Pelatih Manchester United Michael Carrick Akui Berdiskusi dengan Solskjaer, Minta Saran Kalahkan Arsenal?

Babak Baru Michael Carrick di Manchester United

Michael Carrick memulai babak barunya sebagai pelatih kepala Manchester United dengan perhatian yang besar. Setelah pemecatan Ruben Amorim yang penuh gejolak, Carrick langsung menghadapi ekspektasi tinggi dan jadwal padat, termasuk pertandingan melawan Arsenal yang saat ini memimpin klasemen.

Dalam persiapan tersebut, Carrick mengungkap bahwa ia telah berbicara dengan Ole Gunnar Solskjaer, sosok yang juga sempat menjadi kandidat pelatih sebelum United memilih Carrick. Hubungan antara keduanya sudah lama terjalin, dan Carrick menegaskan bahwa mantan manajer United itu memberikan dukungan penuh.

“Ya, saya sudah berbicara dengannya,” kata Carrick. “Saya dekat dengannya, kami telah melalui banyak hal bersama, jadi dia sangat mendukung seperti yang Anda harapkan.”

“Dia adalah sosok yang hebat dan saya sangat menghormatinya, jadi, ya, dia mendoakan yang terbaik untuk kami dan dia senang kami mendapatkan hasil yang tepat.”

Obrolan Sebagai Sahabat, Bukan Konsultasi Formal

Ketika ditanya apakah ia akan secara khusus meminta saran kepada Solskjaer untuk menghadapi Arsenal, Carrick menekankan bahwa komunikasi mereka lebih bersifat personal ketimbang profesional semata.

“Saya pikir persahabatan, Anda bisa berbincang-bincang,” ungkapnya.
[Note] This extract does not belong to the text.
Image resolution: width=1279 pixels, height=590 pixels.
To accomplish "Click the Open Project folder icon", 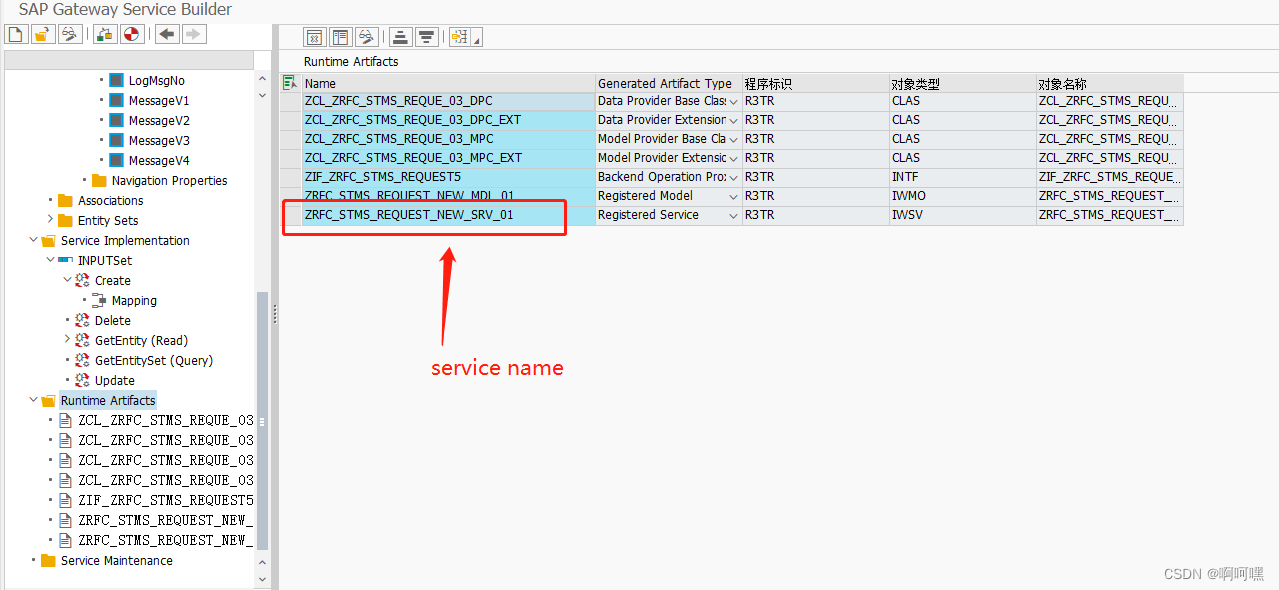I will click(43, 33).
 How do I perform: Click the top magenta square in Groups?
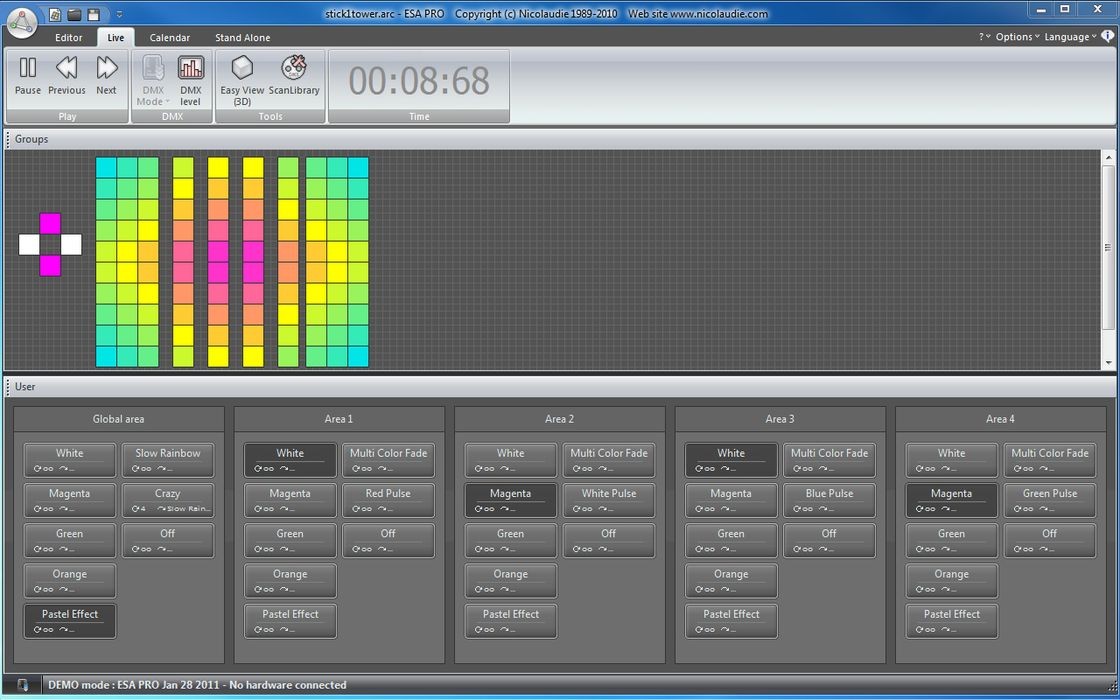coord(50,223)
“Saya punya banyak teman di berbagai tempat yang bisa saya kunjungi kalau perlu. Sejujurnya, saya bukan tipe orang yang suka mengganggu banyak orang, tapi dia pasti akan ada di sana jika saya membutuhkannya.”

Persiapan Menghadapi Arsenal

Manchester United datang ke London utara dengan modal kepercayaan diri setelah meraih kemenangan derby yang impresif. Namun, Carrick menegaskan bahwa setiap pertandingan punya cerita berbeda, dan ia tidak percaya pada pendekatan ‘ulang resep yang sama’.

“Setiap pertandingan berbeda,” kata Carrick. “Ada unsur itu di dalamnya. Tidak pernah sama.”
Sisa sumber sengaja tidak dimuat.